@Nick Alexander, to answer your question, there are a number of variables involved. Other than the obvious benefit which is that multifamily syndications allows for real estate investment passively, which is a HUGE benefit for most investors, the other thing to consider is that you get to continually roll the proceeds from one sale into other deals, thus compounding your income stream & gains, over time, more than if you just sit on a single property. I will give an example. In 2007 I bought a rental property in a great area. Bought it with 20% down, for $315k. It's been cash flowing decently for the last 3 years (was moderate prior to that), giving me $6k a year or so, or an 8.5% cash on cash return, but only for the last few years. Had I bought something that wasn't in such a good location, I could have cash flowed more, earlier, but as a long distance landlord, I wanted a property that would attract quality tenants. Over the 14 years since I've owned it, I've had to do about $25k worth of repairs, which hurt the bottom line.
If I were to sell it tomorrow, after closing expenses and capital gains, I would net around $275k, which, divided by the 14 years I've owned it, would give me around 27% cash on cash (assuming cash flows are a wash after expenses and repairs), based on a $70k initial investment.
Now, had I known about syndications back then, the scenario would look like this - 2007 - $70k into a MF syndication. Let's say it was a pretty average deal, and gave me 18% annualized returns over the life of the deal (though often deals are more like 20% or more). Assuming 8% tax advantaged distributions for a hold of 5 years (again, often they are more like 3 years, but I'm being conservative here). So on $70k up front I would be getting $5600 a year, for 5 years, totaling $28k. The project sells, and I get my share of the proceeds. If we take annualized returns, as I said, of 18%, that would mean I would have received $28k in distributions, my initial $70k back, and $35k as part of sale proceeds (which, just as if you sell a house, are subject to capital gains).
Now let's imagine a simple scenario, from a tax perspective, where you're paying 20% in capital gains on that $35k, so you end up with $28k after taxes. So in 5 years you've spent $70k, and have made $56k on that investment. While getting distributions, you could be putting that $5600 a year into other investments, should you choose. At the end of 5 years, you now have $126k to invest, which you divide into 2 new multifamily deals.
Using same assumptions as before, at year 10 you have now have been earning $10,800 per year, over 5 years, in distributions, and would get your initial capital, plus $59,400 on exit (47,500 after capital gains tax). At the end of 5 years, you now have $227,500 to invest.
You roll this into 4 MF deals. Using same assumptions, you will now get $18,200 a year in distributions, and you would get your initial capital, plus $113,750 on exit ($91k after capital gains tax). At the end of 5 years, you now have $409,500 to invest.

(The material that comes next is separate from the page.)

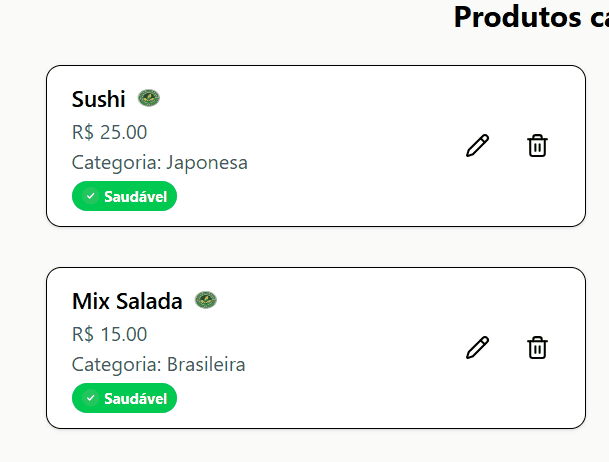Select the Sushi product card
Viewport: 609px width, 462px height.
[316, 146]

This is the power of compounding (especially if you invest distributions), and is a simple breakdown. Often deals exit much earlier than that, so you can compound more quickly. And in reality, you would try to 1031 from one deal to another, something that some of our syndicators are provisioning for now, thereby setting up tax deferral indefinitely. Or you would work with your CPA to time your gains with any other losses. Or you can keep it simple and pay the 20% on the gains. You might also invest thru a self-directed IRA or solo 401k. There are a number of tax efficient ways to do this, but at the end of the day, here are my takeaways, which took a big mindset shift for me to wrap my head around, as a long term landlord - 1) you CAN and MIGHT make more as a landlord, but at what cost of time, and unexpected expenses, and it's not guaranteed; 2) the syndicators I raise for know their markets inside out, and do way more due diligence than I ever have when buying a rental. Investors benefit from their research, expertise, and track records, in the form of stable, pretty predictable outcomes; 3) I would much rather leverage my investments into MF now, because I'm diversifying across hundreds of units, in areas that are recession-proof, that cater primarily to local workforce, not dependent on a single industry. Again, this mitigates risk from an investment perspective; 4) it's a hell of a lot easier & faster to invest in a MF than to get a mortgage.
This is our plan. There are also other forms of investing, which is appealing to retirees, which is a simple preferred share interest, at 10% per year, for example. That's a great return, given it offers tax advantages, and while those investors don't have skin in the game on exit, they've enjoyed stable returns for 5 years, diversified across hundreds, if not thousands, of units & geographical territories. My distributions are reinvested, and I will continue to do this till I need the cash flow.
Hope this helps. I've seen some bad deals and some good deals. As an SEC Registered Rep, the deals I introduce investors to are very well-vetted, with great syndicators, as I work under a broker dealer, and we need to ensure that our opportunities are suitable for our clients' requirements. I wouldn't dream of introducing a deal to an investor that I wouldn't invest in, myself. I work as part of a highly respected team, and the majority of investors are repeat.
I should add, the deals tend to fund pretty quickly. I've missed out on one, myself, and it oversubscribed within 2 days of my looking at it. CBRE put out a report stating an expected investment of $148B into the US MF market in 2021, which astounded me.